世界史の教科書というものは、文章自体はわかりやすく書かれているが、「流れ」が非常にややこしい。たとえば中国文明の起こりから中国史の話が始まったかと思えば、唐が衰退するころに次のページをめくると「イスラーム世界の成立」とある。さらにゲルマン民族が大移動してフランク王国や神聖ローマ帝国が成立し、十字軍が遠征して百年戦争でジャンヌ・ダルクが処刑されて、ようやく中国史の話に戻ることができる。

こんな教科書の構成上、しょうがないので中国史の話の次の時間にはいきなりイスラームの話をせざるを得なくなることが多々ある。これでは「世界史がよくわからない」と混乱する生徒が続出するのは当然だろう(もちろん僕の授業の腕の未熟さも問題ですが)。

この本は、そんなややこしくわかりにくい世界史の「流れ」に着目して、徹底的に地域や出来事を整理して一冊にまとめたものである。

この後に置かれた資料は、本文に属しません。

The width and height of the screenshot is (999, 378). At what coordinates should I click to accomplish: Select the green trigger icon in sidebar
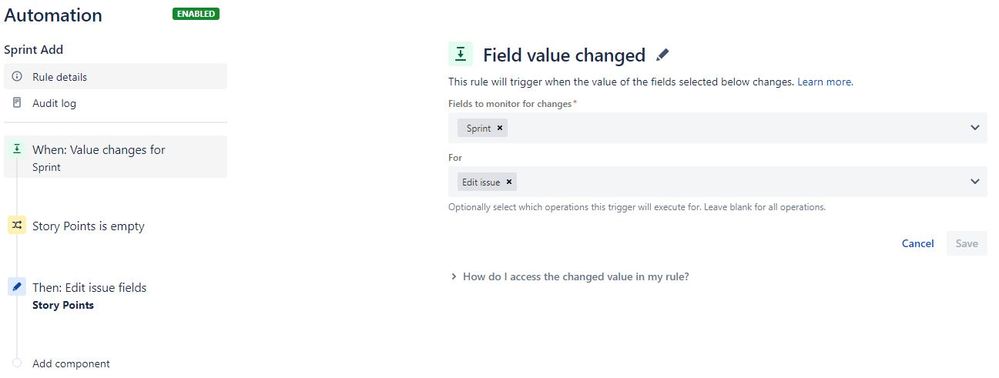[17, 149]
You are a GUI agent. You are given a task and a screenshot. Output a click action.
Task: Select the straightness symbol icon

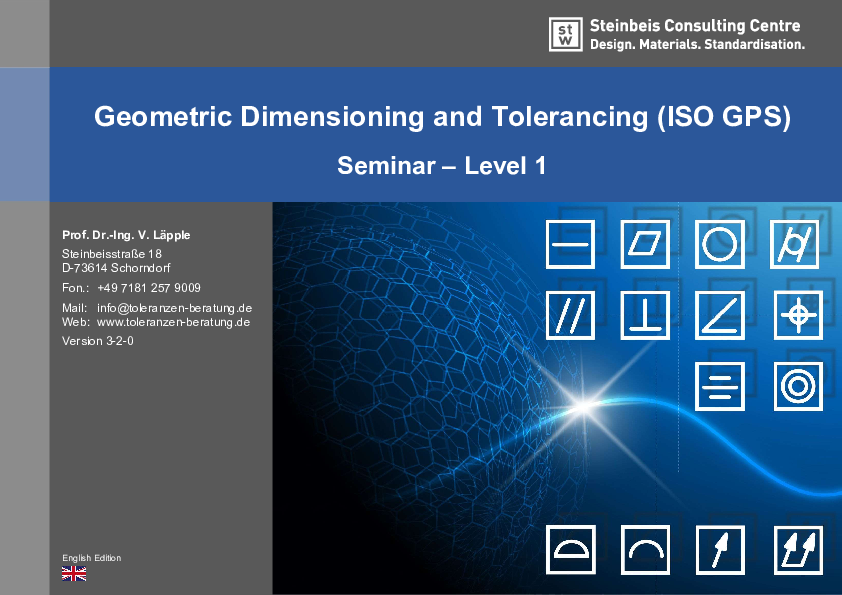pos(570,244)
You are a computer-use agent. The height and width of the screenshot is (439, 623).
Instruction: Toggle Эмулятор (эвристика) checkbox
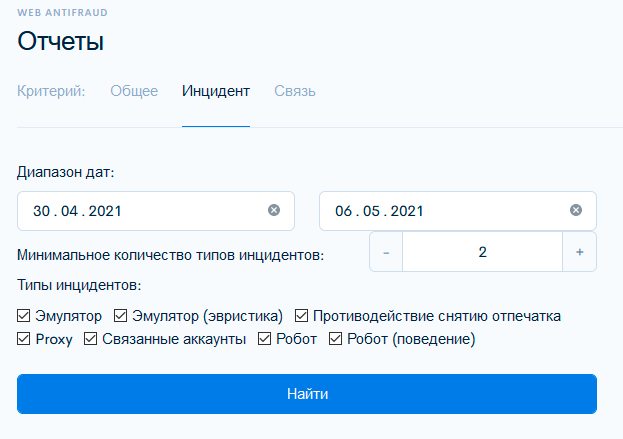point(122,316)
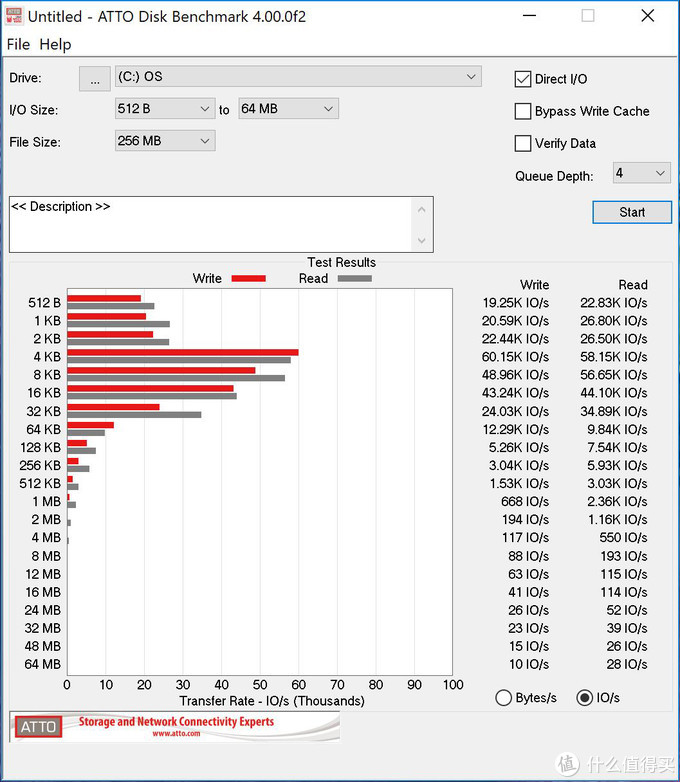Click the red Write legend swatch

coord(248,278)
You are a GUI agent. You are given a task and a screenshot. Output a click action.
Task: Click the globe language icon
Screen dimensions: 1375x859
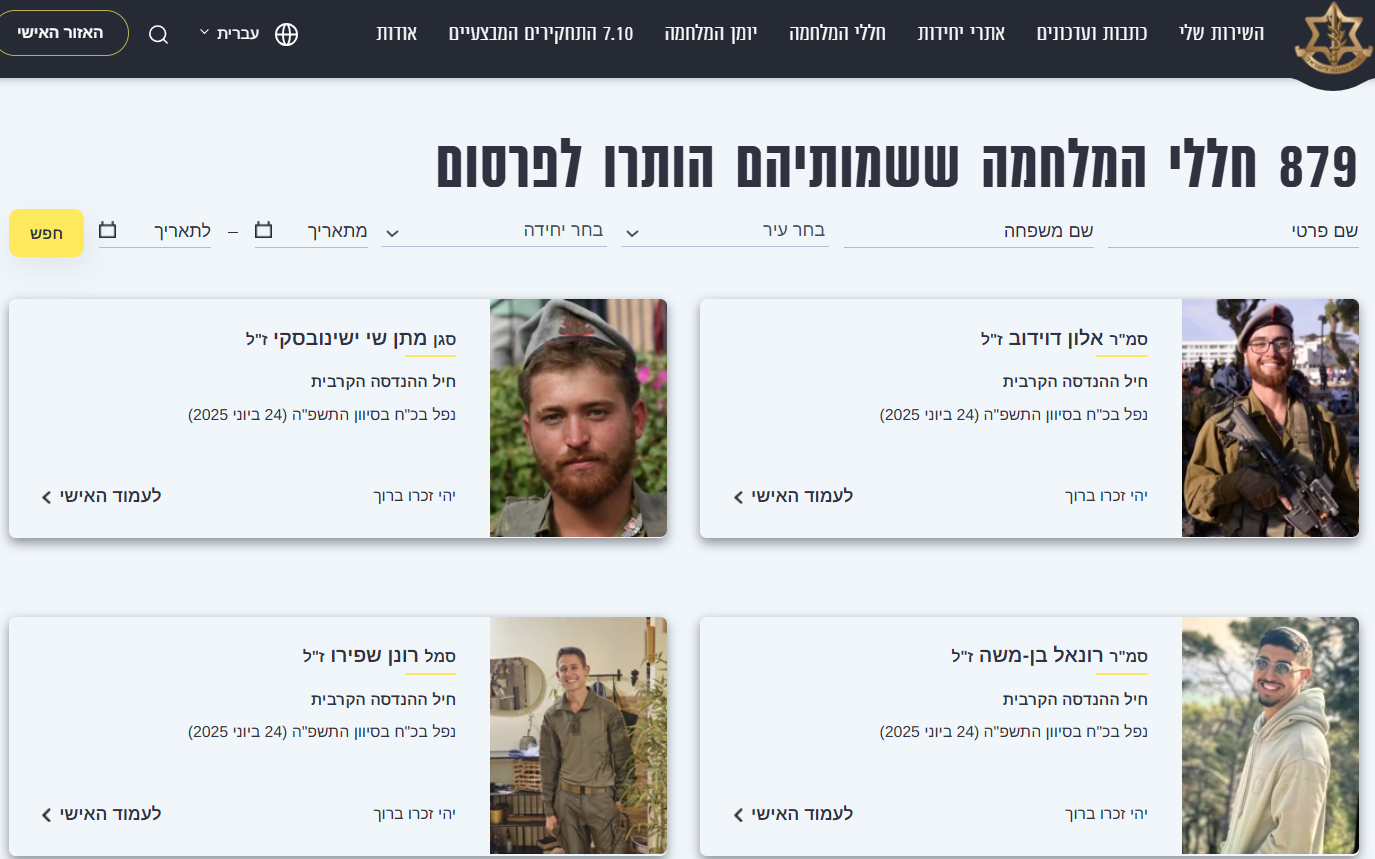click(x=286, y=34)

著者の山崎圭一先生は福岡県立高校に勤める現役の社会科の先生だが、同時に「ムンディ先生」の名前でYouTubeに授業動画を続々とアップされている、いわゆる「YouTuber」としての一面も持つ(ただし無償で活動されている)。実は自分が授業を作るときにいの一番に参考にしているのは、このムンディ先生のYouTube動画授業だったりする。学校さながらの授業を手軽にYouTubeで受講できるのは非常に画期的だ。

前述したように、中国史のあとにイスラーム史がはじまり、西洋史へ飛んだかと思えばまた中国史・・・とあっちこっち話の方向が散る一般的な教科書とは違い、この本ではまずだいたい大航海時代くらいまでの流れをヨーロッパ・中東・インド・中国の順番に、各地域に分けてそれぞれ流れをおさえる。そしてゆるやかに各地域が結合して、現代に至るまでをざざーっと追っていく。時代が進むにつれ、まるで小説のように「ああ、ここでこれがリンクするんだ!」と腑に落ちる瞬間は、実に快感だ。

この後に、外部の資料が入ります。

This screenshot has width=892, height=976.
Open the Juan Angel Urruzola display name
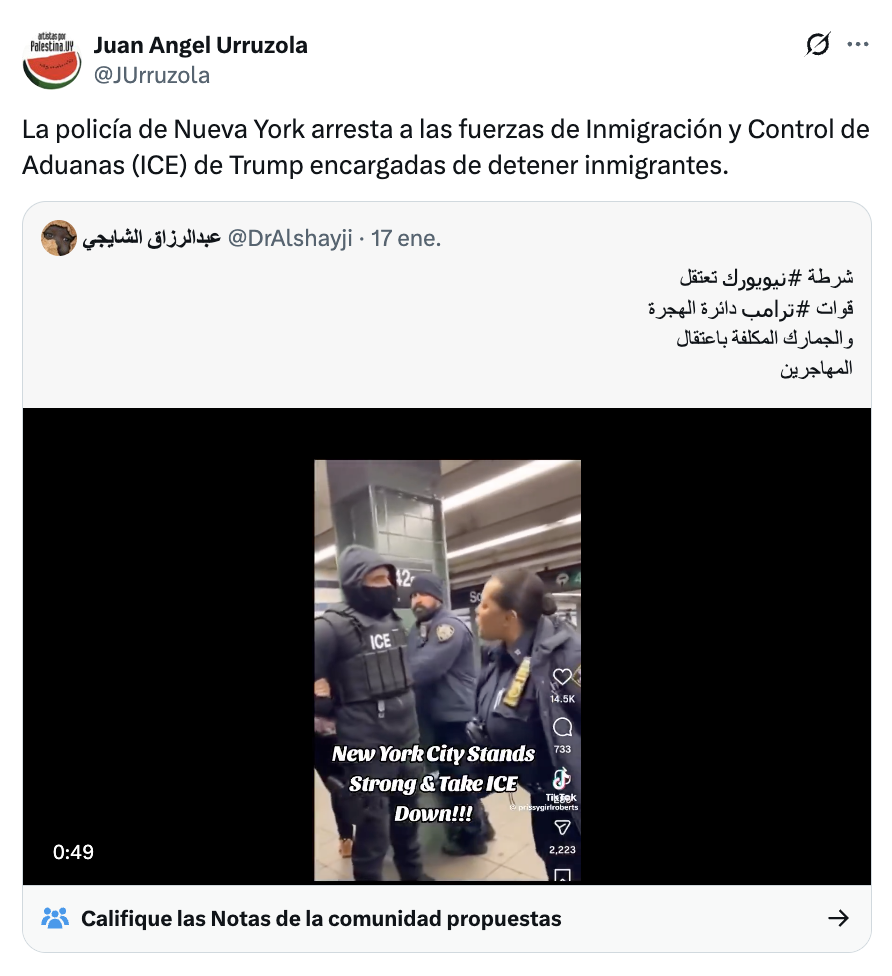(x=200, y=45)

また、ストーリーのように話が進んでいくので、ノイズになりうる余計な情報がほとんど排除されている。たとえば神聖ローマ皇帝がローマ教皇に3日間許しを請い続けた「カノッサの屈辱」という事件があるが、1077年に起こったということは巻末付録でちょっと触れられているだけ。本論ではこうした年号もほぼ登場しない。それがまた、ストーリーでなく年号に気を取られずに済む、という点では非常にありがたい。

いま世界史を学んでいる高校生はもちろん、教養として世界史を学び直したい大人も必携の一冊だ。余談だが、事前にムンディ先生のYouTube授業をある程度受講してからこの本を読めば、文字の一字一句がムンディ先生の声で再生されるように読めるので、授業を受けている感覚になる楽しみもある、ということも付け加えておこう。